The Bückeberg is home to the roe deer, mouflon, and wild boar. More rarely seen are the barn owl, common kestrel, red kite, pine marten, and stone marten.

== Economic utilisation ==
In addition to forestry, quarrying plays an important role. The Obernkirchen sandstone of the Bückeberg has been used in many well-known buildings, such as Cologne Cathedral, the town halls in Bremen, and Antwerp and the stock exchange in Bergen, Norway. Coal has also been mined in Bückeberg for centuries.

== Military use ==
On the Bückeberg near Obernkirchen at the northeastern end of the ridgeway is a former NATO anti-aircraft missile station. The terrain, which has grown wild since the withdrawal of Dutch soldiers, is surrounded by fencing and, today, is almost solely used for landing exercises by helicopters from the nearby School of Army Aviation in Bückeburg. Occasionally, tented exercises lasting several days by Training Group (Lehrgruppe) B take place on the site.

== Leisure activities ==
There are a number of scenic walking trails on the Bückeberg with views over the valleys, but also many gloomy forestry tracks without any signing. When walking it is advisable to take maps and the relevant information. On the Bückeberg near Obernkirchen there is the Youth Training Leisure Centre (Jugend-Bildung-Freizeit-Zentrum or JBF-Zentrum).

== Forest restaurants in and around the Bückeberg ==
- Süße Mutter - forest restaurant in Auetal-Rolfshagen- open again since June 2006.
- Gasthaus Walter (from 1870 to 1996 in the ownership of the Walter family) was reopened in June 2008 as "Rainer Ballin's Event-Gasthof Walter zum Bückeberg".

== Towns and villages of the Bückeberg ==

- Ahnsen
- Apelern
- Auetal
- Bad Eilsen
- Bad Nenndorf
- Beckedorf
- Heeßen
- Heuerßen
- Nienstädt
- Obernkirchen
- Rodenberg
- Stadthagen

== History ==
- In the quarries, there are many traces of dinosaurs.

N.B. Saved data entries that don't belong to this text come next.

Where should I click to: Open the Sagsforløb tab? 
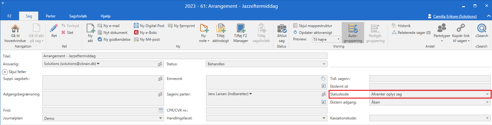78,16
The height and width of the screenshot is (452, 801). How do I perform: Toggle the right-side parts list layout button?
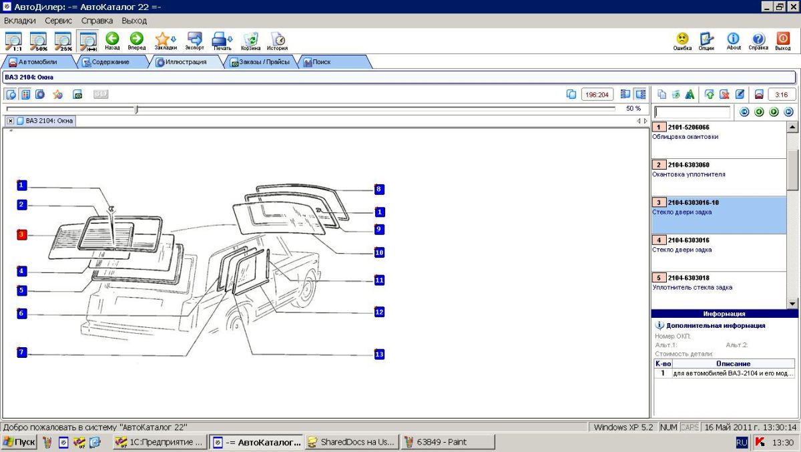[641, 94]
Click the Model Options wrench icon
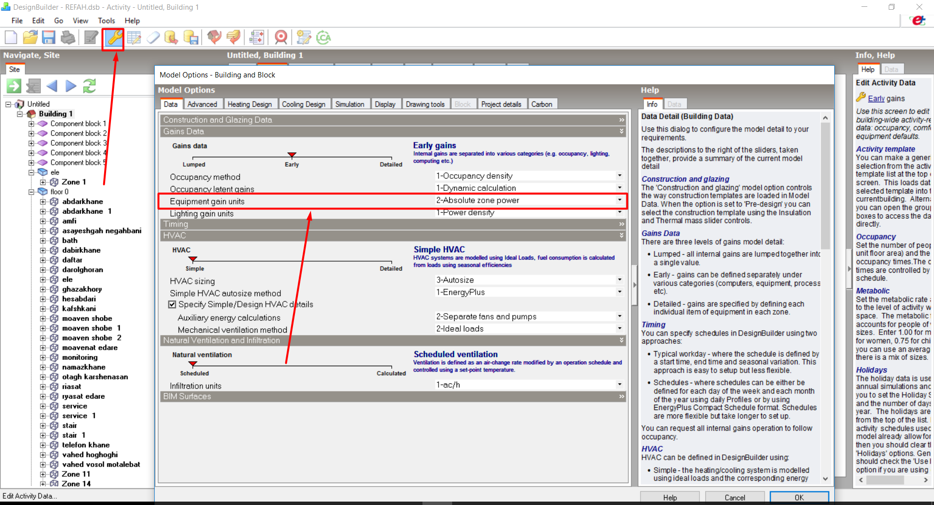 tap(113, 37)
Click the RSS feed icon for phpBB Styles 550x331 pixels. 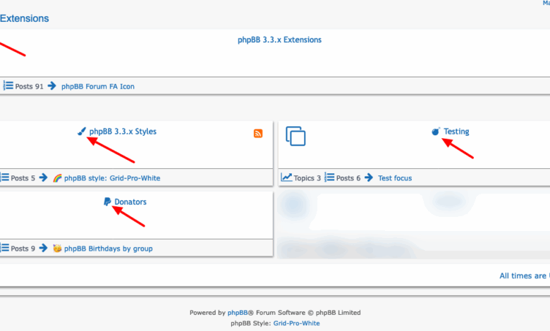pyautogui.click(x=258, y=134)
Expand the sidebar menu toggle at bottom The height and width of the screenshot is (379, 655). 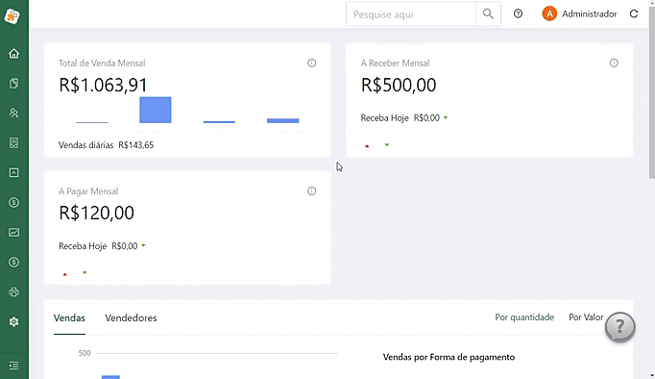click(13, 366)
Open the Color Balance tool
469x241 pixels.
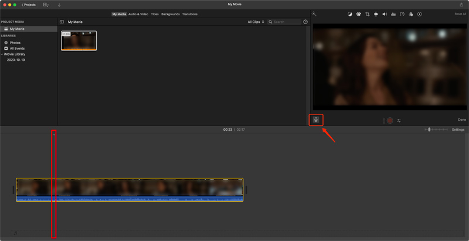click(350, 14)
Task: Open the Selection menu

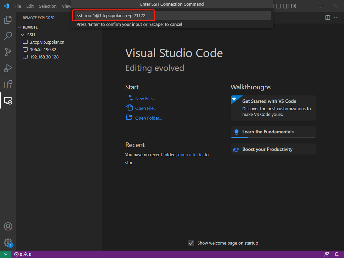Action: click(x=48, y=6)
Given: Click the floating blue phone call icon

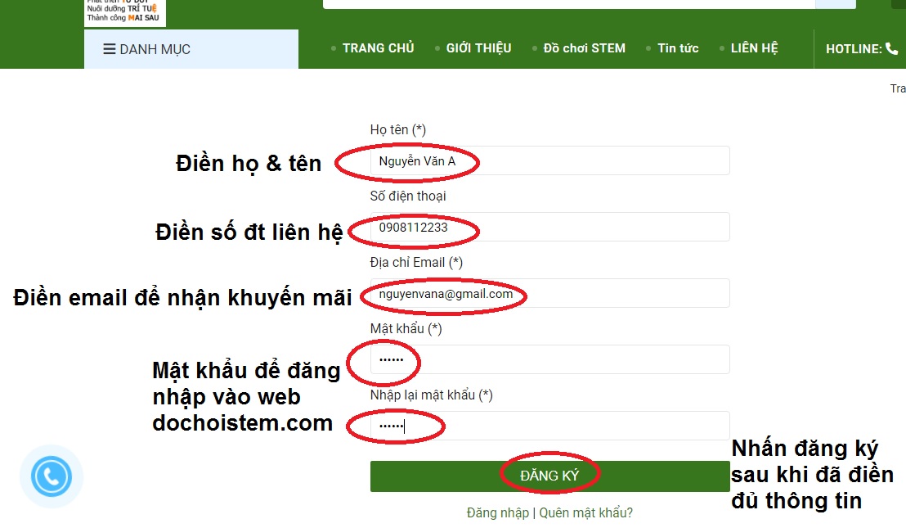Looking at the screenshot, I should point(51,476).
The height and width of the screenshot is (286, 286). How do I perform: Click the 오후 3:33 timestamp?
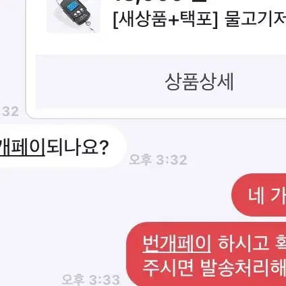click(x=90, y=279)
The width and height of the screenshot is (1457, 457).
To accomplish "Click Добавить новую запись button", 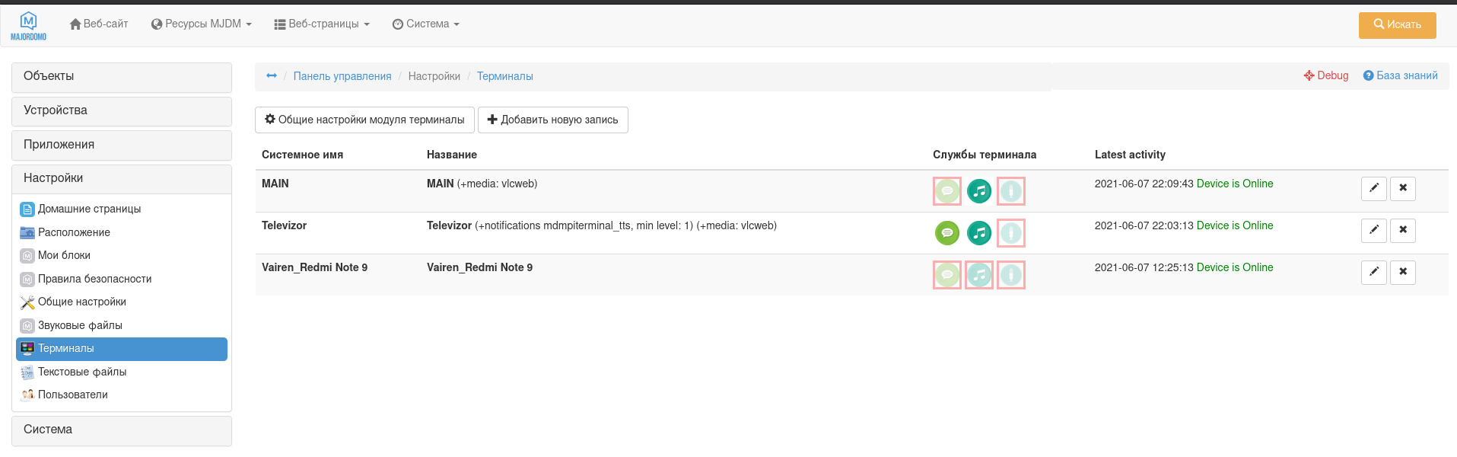I will 553,120.
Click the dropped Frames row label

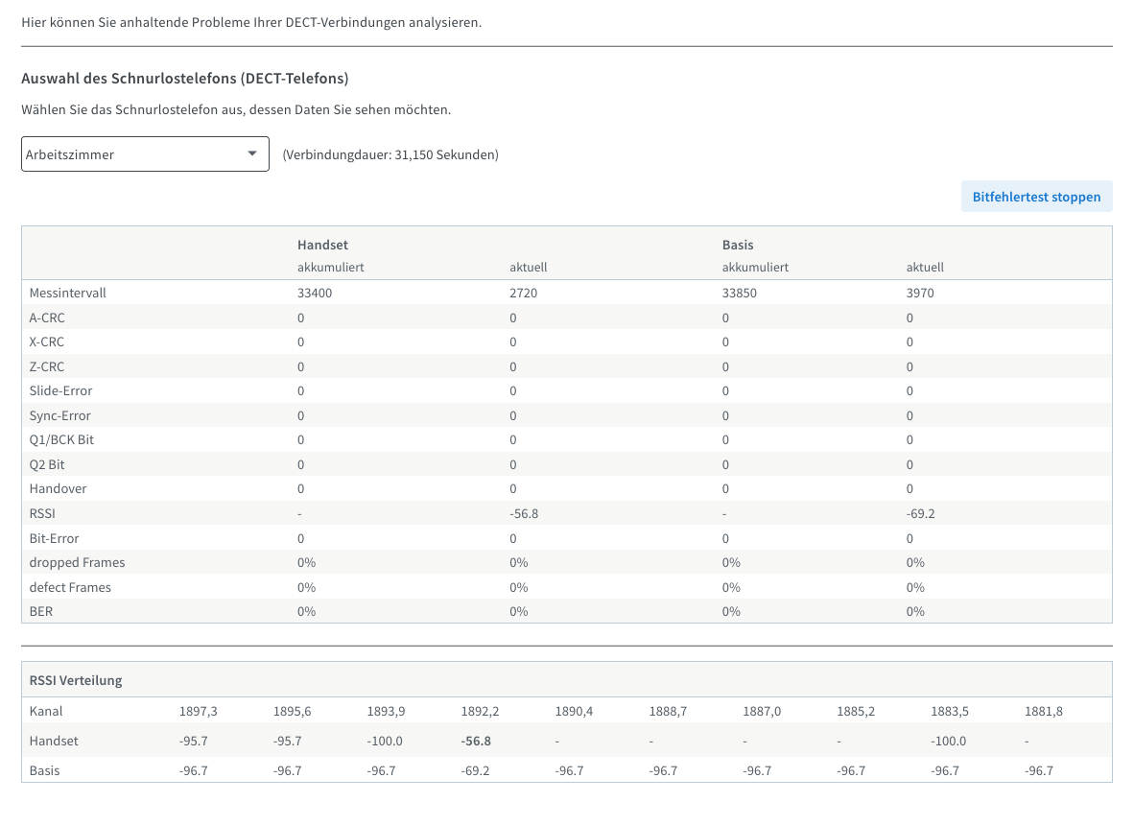(x=77, y=562)
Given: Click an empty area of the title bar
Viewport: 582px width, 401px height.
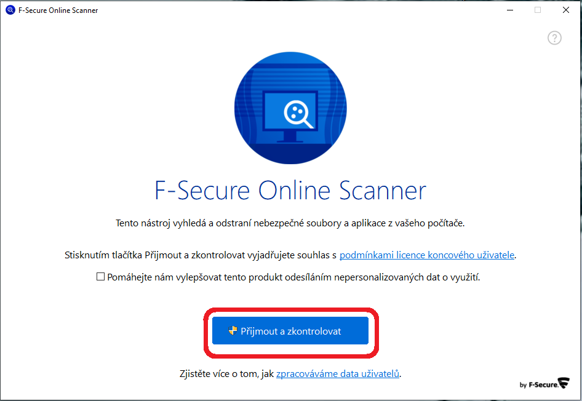Looking at the screenshot, I should (297, 10).
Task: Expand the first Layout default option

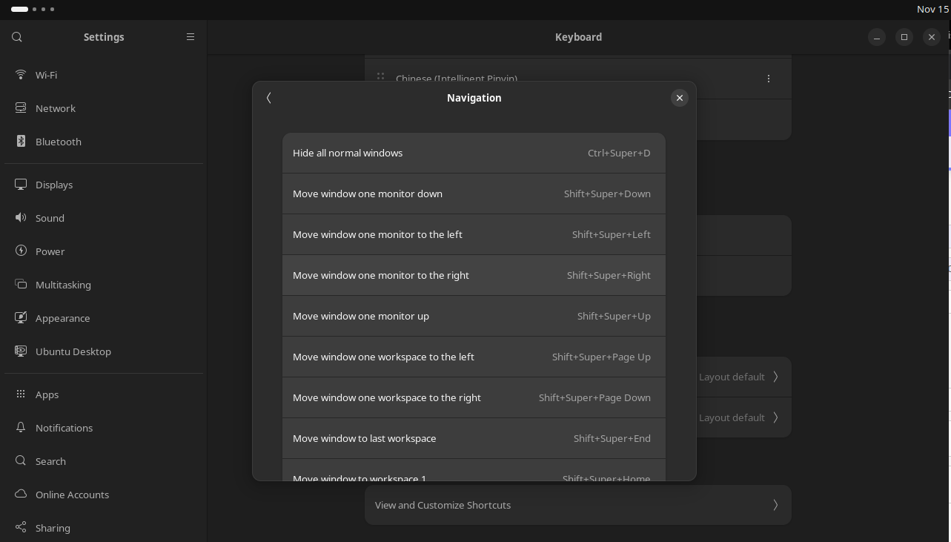Action: click(x=775, y=377)
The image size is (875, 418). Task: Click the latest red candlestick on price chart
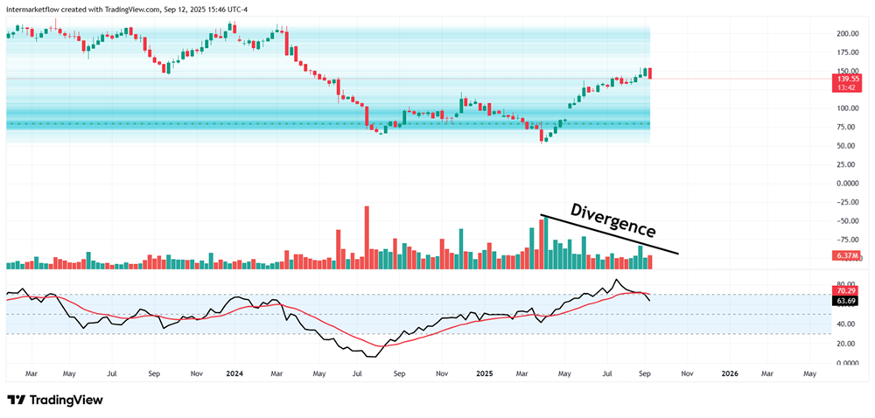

Paleontological discoveries in September 2008 caused a worldwide sensation. In the quarry on the Bückeberg, dinosaur tracks were found including those of raptors, which were of great scientific importance. Five footprint casts of an iguanodon may be seen today in Bad Nenndorf near the castle. Similar casts from the Bückeberg may also be viewed in Bückeburg, Obernkirchen and other locations.
- At Hühnerbach near Obernkirchen are the ruins of an old Saxon fortress, the Bückeburg with its circular ramparts.
- On the Heisterberg near Beckedorf is the Heisterschlösschen, a circular rampart with a 65 m diameter dating to the 10th century.

== Etymology ==
On several maps the hills are called the "Bückeberge" ("Bücke hills"). In the Lower Saxon dialect it is not unusual to treat such a name as singular (Wir gehen zum Bückeberge = "we are going to the Bückeberge"). In the Nazi era, attempts were made to rename the Bückeberg in Schaumburg as the "Bückeburg Forest" or "Bückeberge", in order to distinguish it from the hills of the same name near Hagenohsen, where the Reich's harvest festival was celebrated. Occasionally, the plural is found even before 1933 in old maps. On official maps the plural form was first used in 1961. The Lower Saxony State Survey Department (Landesvermessungsamt Niedersachsen or LGN) laid down in 2005 that the name Bückeberg would be used for the ridge in its fullest extent, so that the traditional name, used for centuries, has now been adopted on the maps. The Bückeberg lies in the old Germanic district (Gau) of Bukkigau (Bukki = beech), and therefore means the "hill in the beeches" (Berg im Bukki) or the "Beech Hill" (Buchen-Berg).

== Myths ==
Old folk tales tell of the so-called "Böxenwolf", a type of werewolf, which ambushed lone travellers walking through the Bückeberg, or even between the surrounding villages, at night. It would jump on their back and then jump off again after a while.